YOUR INSTRUCTIONS:
Swap "dropdown" for "menu" in the lines between the one holding "pixels. [x=231, y=389]" and the one holding "pyautogui.click(x=877, y=110)", inclusive, and give back only those lines with nothing else changed.

MATERIAL TO PROCESS:
======

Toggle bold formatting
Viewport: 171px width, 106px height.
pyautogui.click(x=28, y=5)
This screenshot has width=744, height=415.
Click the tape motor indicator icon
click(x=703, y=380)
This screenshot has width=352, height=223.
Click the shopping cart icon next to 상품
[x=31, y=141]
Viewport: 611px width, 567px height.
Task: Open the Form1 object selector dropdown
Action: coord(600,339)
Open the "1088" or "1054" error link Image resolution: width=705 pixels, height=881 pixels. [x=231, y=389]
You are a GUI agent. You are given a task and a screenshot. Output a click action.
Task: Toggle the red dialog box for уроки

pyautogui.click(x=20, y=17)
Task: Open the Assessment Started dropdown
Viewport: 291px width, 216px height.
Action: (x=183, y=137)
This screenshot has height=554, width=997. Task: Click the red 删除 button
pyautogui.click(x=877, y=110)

======

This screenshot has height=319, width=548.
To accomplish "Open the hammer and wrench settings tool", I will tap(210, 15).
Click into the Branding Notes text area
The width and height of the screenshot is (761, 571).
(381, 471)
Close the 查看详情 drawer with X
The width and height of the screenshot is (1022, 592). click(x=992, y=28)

======

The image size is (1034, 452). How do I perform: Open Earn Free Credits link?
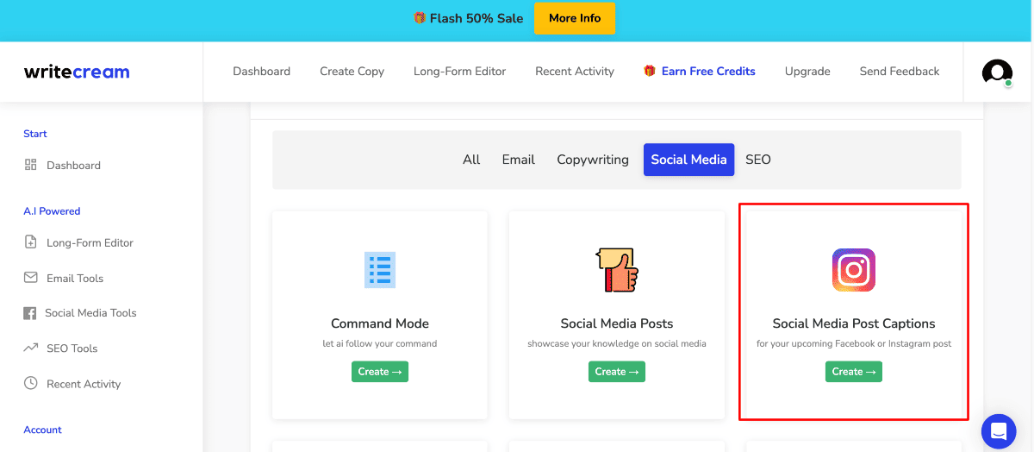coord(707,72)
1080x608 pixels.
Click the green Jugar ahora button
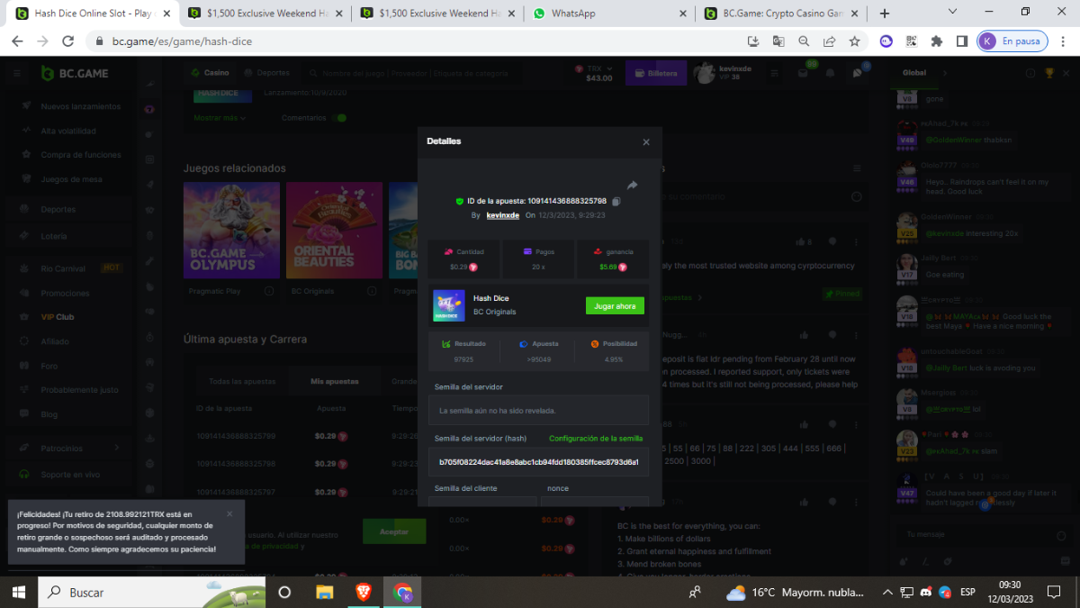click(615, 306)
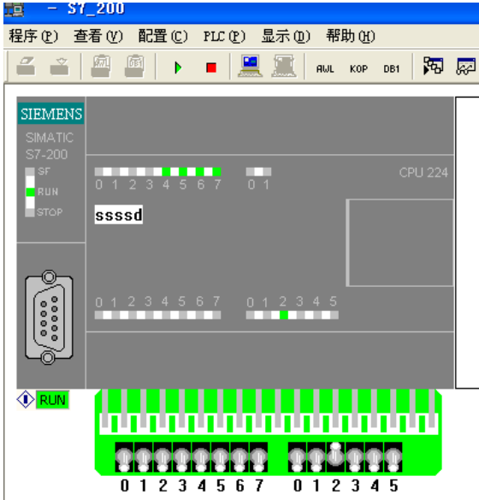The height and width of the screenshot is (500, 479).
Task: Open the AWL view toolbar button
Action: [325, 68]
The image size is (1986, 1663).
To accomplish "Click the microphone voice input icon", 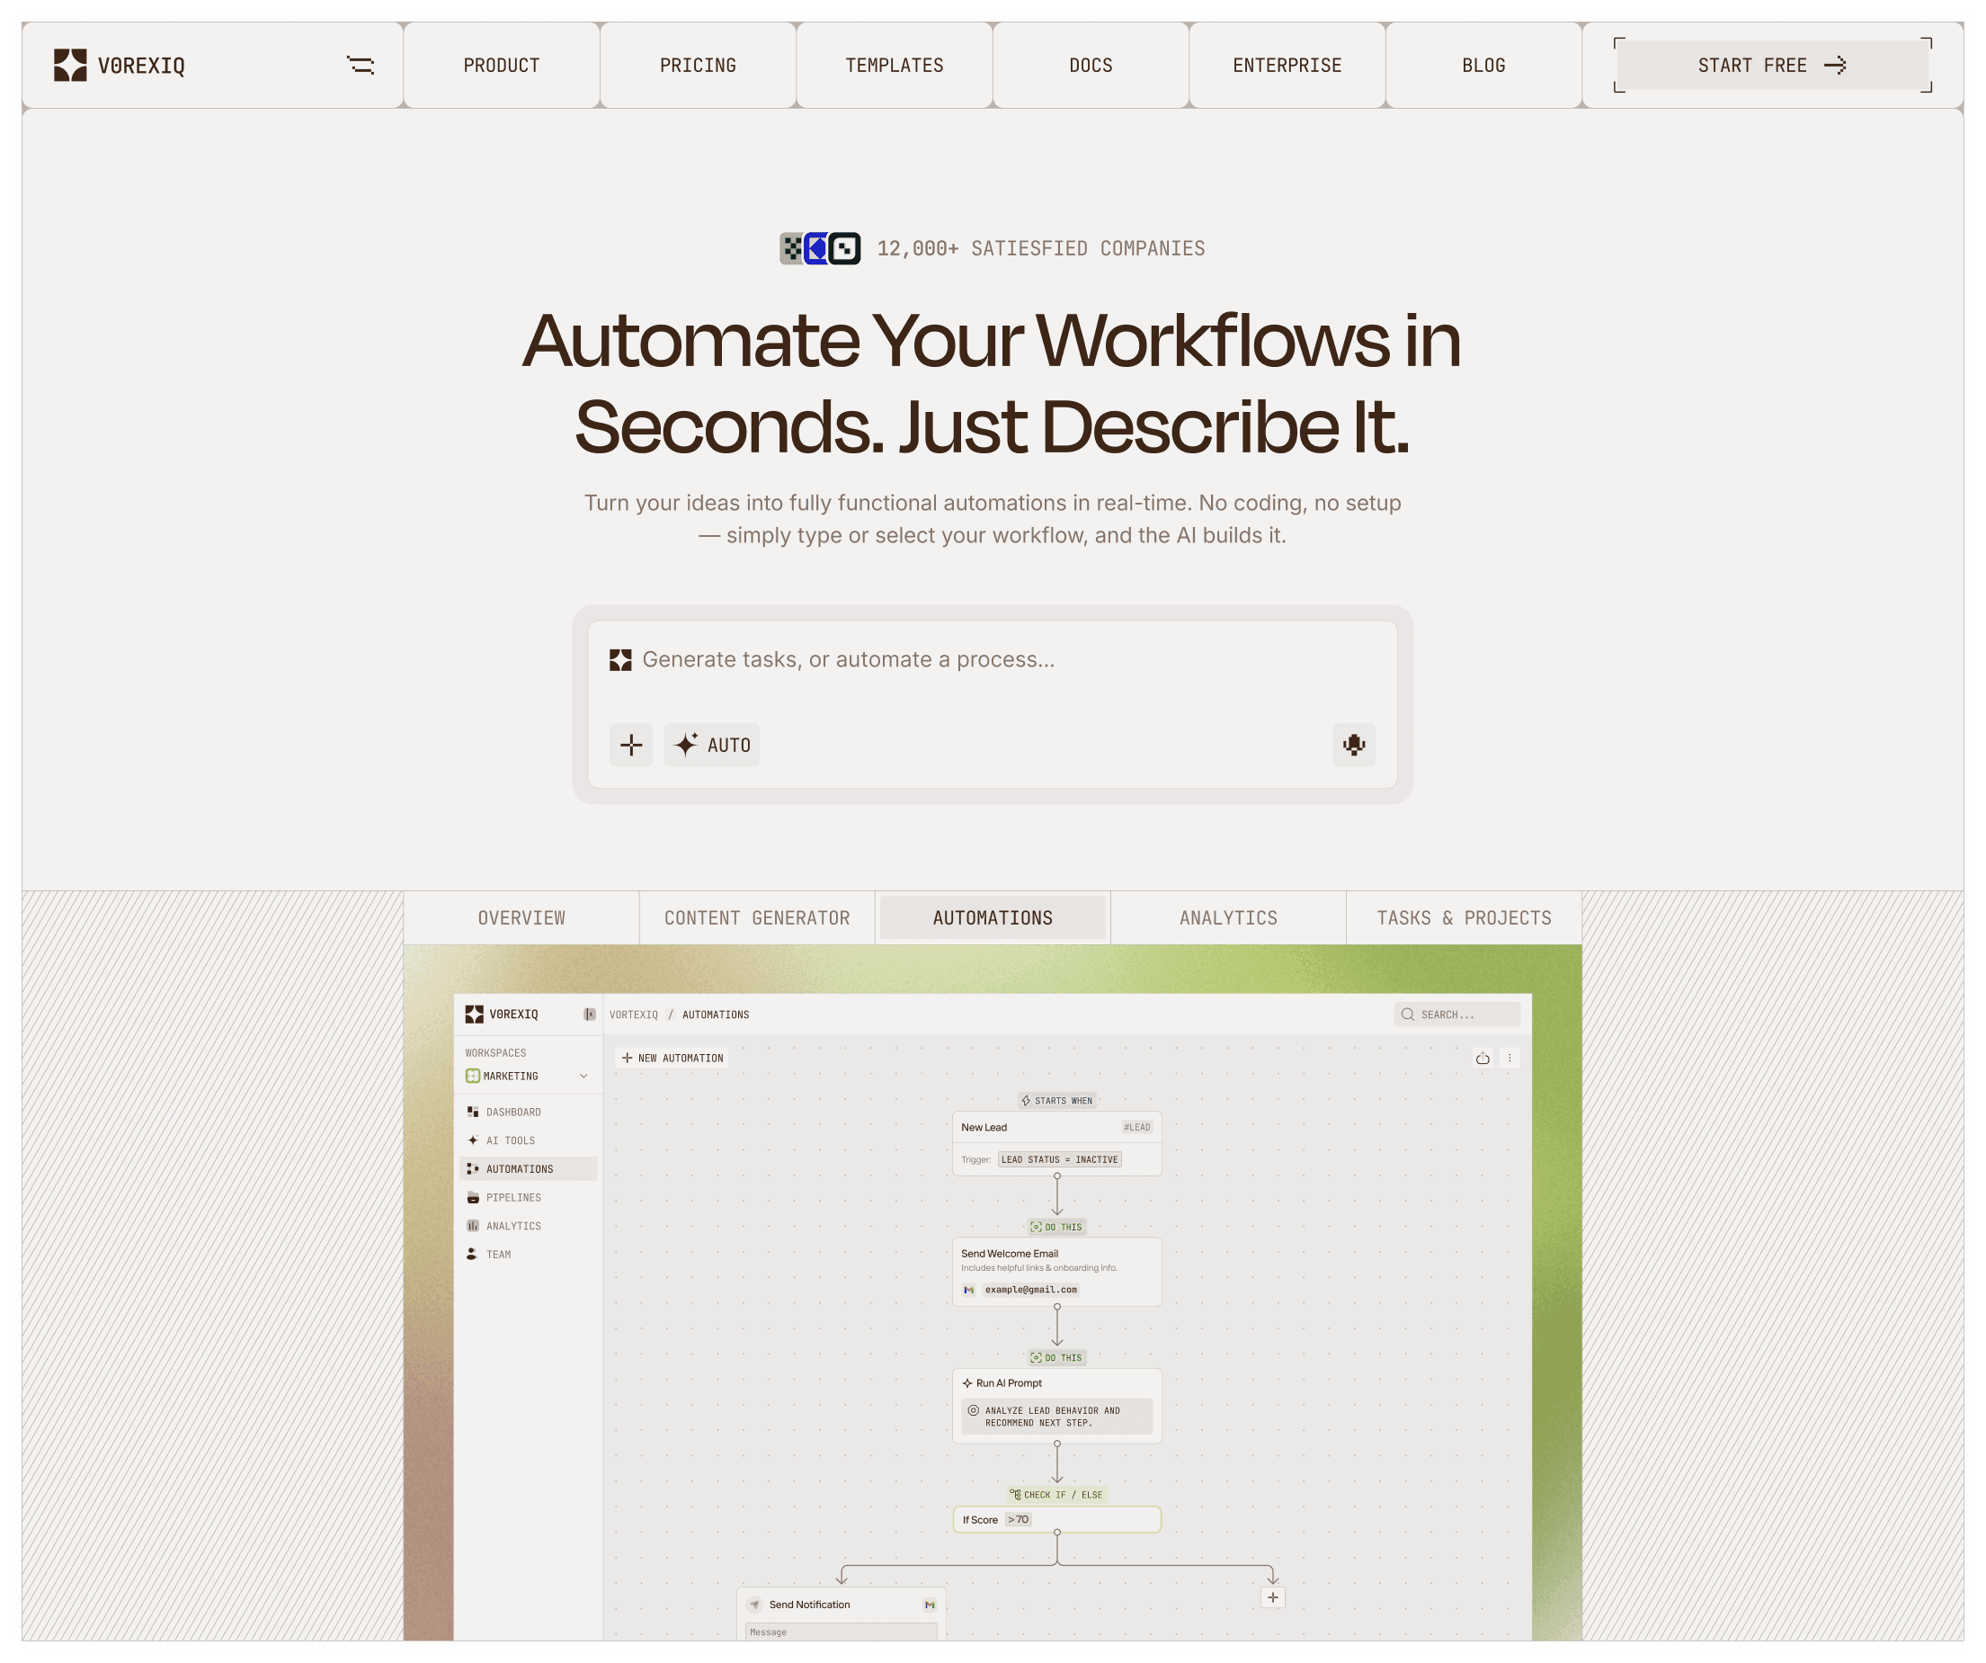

======

ANSWER:
Open the "1088" or "1054" error link Image resolution: width=705 pixels, height=881 pixels. [x=231, y=389]
You are a GUI agent. You are given a task and a screenshot. Output a click action.
Task: Toggle the red dialog box for уроки

pyautogui.click(x=20, y=17)
Task: Open the Assessment Started menu
Viewport: 291px width, 216px height.
Action: (x=183, y=137)
This screenshot has height=554, width=997. Task: Click the red 删除 button
pyautogui.click(x=877, y=110)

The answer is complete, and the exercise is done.